Mais do que um simples drama/romance, o filme investiga as dificuldades geracionais em se conviver e se relacionar. Mariana, representando a Geração Z, encarna a busca pelo bem-estar e individualidade, algo por vezes irritante. Tom, por sua vez, é um representante da Geração Millennial, que quebra padrões tradicionais, como o conceito de permanência em um trabalho fixo ou a obrigação do casamento. Francisca, por fim, personifica a Geração Baby Boomer, com sua valorização da erudição, engajamento social, proatividade e resiliência. A química entre os atores é uma das grandes forças do filme, com destaque para a atuação de Fábio Mazin, que conduz a história com segurança. Juliana Maciel, por sua vez, surpreende ao gerar tensão e desconforto no público, enquanto Eliane Medeiros, estreante, traz uma interpretação contida, mas de presença marcante.
Vale ressaltar a aposta do filme em estreantes, como Roberto Martins, que pode dar a impressão de um tom amador, mas, ao contrário, essa escolha evidencia o caráter inclusivo do projeto. Ao dar espaço para novos talentos, o filme transmite uma mensagem de que qualquer um pode ser parte da arte cinematográfica, não importa seu nível de experiência. Isso é algo muito importante, especialmente em uma região onde o cinema é um campo menos explorado.
Em termos de produção, a equipe enfrentou o desafio de realizar um longa com um orçamento modesto, mas se saiu muito bem. Com criatividade, o filme desenvolve a história por meio de diálogos afiados e locações internas, sem perder a intensidade dramática. Detalhes como a presença de um pôster de Audrey Hepburn na parede de Francisca ou os livros em seu ambiente — incluindo o clássico 1984, de George Orwell — não são apenas elementos estéticos, mas também um reflexo da personagem e da crítica velada à manipulação da verdade. Esse contraste é fundamental para a dinâmica da trama, especialmente em um jantar entre os três personagens principais, que oferece um clímax repleto de tensão e emoção.
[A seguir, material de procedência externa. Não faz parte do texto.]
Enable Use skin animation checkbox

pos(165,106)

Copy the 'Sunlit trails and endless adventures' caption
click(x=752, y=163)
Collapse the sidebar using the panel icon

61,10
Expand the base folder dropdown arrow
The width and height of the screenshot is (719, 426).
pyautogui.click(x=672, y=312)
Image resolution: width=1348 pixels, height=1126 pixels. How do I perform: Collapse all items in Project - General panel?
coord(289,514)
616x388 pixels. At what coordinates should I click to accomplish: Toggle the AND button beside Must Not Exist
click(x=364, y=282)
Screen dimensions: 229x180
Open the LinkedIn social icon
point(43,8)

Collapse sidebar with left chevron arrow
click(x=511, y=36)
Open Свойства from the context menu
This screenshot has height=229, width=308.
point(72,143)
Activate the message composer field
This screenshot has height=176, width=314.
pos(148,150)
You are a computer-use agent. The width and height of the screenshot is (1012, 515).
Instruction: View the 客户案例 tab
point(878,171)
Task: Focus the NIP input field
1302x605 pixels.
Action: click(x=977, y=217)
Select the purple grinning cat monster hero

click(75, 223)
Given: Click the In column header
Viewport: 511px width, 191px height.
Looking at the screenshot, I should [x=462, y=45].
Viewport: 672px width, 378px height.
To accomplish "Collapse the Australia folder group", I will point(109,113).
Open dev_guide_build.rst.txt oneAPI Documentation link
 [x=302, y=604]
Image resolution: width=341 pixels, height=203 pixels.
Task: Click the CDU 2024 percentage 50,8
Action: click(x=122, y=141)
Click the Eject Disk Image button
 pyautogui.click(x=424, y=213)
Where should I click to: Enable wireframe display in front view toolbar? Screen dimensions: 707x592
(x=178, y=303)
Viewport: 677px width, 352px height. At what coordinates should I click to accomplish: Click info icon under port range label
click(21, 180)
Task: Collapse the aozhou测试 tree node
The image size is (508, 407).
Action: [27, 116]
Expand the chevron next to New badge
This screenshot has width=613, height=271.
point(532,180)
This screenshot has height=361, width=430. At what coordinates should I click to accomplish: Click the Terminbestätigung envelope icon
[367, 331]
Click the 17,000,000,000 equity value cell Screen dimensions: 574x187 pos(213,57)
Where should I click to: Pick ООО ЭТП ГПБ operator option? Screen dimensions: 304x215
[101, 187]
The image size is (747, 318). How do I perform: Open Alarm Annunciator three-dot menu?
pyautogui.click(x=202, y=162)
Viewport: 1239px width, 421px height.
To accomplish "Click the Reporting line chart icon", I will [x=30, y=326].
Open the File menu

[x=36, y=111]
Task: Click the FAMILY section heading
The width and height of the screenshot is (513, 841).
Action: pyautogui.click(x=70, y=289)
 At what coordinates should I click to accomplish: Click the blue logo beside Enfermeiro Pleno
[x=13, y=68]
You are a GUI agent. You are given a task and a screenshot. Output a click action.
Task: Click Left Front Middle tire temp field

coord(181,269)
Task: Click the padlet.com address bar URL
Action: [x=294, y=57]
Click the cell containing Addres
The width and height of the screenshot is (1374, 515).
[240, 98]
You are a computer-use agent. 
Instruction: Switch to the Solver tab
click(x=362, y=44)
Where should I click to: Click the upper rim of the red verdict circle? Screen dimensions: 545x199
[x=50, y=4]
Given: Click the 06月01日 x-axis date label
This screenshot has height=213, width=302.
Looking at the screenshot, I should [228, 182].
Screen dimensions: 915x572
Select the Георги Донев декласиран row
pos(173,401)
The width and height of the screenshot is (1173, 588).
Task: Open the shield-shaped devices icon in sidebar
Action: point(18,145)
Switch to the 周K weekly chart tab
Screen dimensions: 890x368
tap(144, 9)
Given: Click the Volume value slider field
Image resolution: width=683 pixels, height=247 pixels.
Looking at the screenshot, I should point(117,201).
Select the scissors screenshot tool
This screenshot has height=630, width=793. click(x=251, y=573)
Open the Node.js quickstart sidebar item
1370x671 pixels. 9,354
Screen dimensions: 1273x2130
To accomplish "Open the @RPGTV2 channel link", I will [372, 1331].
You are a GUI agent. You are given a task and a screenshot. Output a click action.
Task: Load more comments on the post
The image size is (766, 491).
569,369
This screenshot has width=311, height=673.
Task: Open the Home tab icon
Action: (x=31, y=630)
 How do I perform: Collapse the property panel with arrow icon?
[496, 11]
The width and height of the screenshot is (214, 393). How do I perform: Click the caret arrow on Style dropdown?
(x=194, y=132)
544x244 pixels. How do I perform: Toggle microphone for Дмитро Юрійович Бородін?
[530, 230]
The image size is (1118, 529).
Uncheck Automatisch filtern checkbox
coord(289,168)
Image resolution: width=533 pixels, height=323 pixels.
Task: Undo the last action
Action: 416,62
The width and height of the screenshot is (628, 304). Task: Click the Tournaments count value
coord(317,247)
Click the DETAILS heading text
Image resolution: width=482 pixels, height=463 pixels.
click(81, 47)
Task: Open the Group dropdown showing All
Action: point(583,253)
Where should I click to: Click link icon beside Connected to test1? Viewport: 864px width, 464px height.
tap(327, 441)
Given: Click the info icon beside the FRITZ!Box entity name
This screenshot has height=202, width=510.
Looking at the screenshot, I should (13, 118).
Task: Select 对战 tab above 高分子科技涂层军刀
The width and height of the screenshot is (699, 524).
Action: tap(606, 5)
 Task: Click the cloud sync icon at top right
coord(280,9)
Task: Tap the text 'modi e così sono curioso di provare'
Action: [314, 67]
O Brilho de Francisca teve casa cheia em sua estreia especial, porém, o sucesso e o interesse foi tamanho, que, ao que tudo indica, haverá uma nova sessão especial, porém, ele ainda não está disponível para o grande público. Nos próximos meses ele participará de mostras e festivais de cinema ao redor do Brasil e chegará as telas apenas no final do ano. Porém, quando estiver disponível, vale a pena ser visto porque essa é uma obra que mistura talento local, uma narrativa tocante e uma exploração única das relações humanas. É uma história sobre a beleza e as dificuldades das convivências intergeracionais, e como, em um mundo cada vez mais fragmentado, a amizade e o entendimento podem florescer, independentemente da idade. O filme é uma ode ao cinema brasileiro feito com dedicação, sensibilidade e um olhar atento para as nuances da vida cotidiana.
Por isso, vale a pena guardar essa dica e aguardar até que o filme esteja disponível nos cinemas da região. Afinal, não é sempre que a Sétima Arte se aproxima de nós de forma tão palpável, a ponto de nos vermos refletidos nela. Vida longa ao cinema paranaense, que venham muitas outras obras em breve! Boa sessão!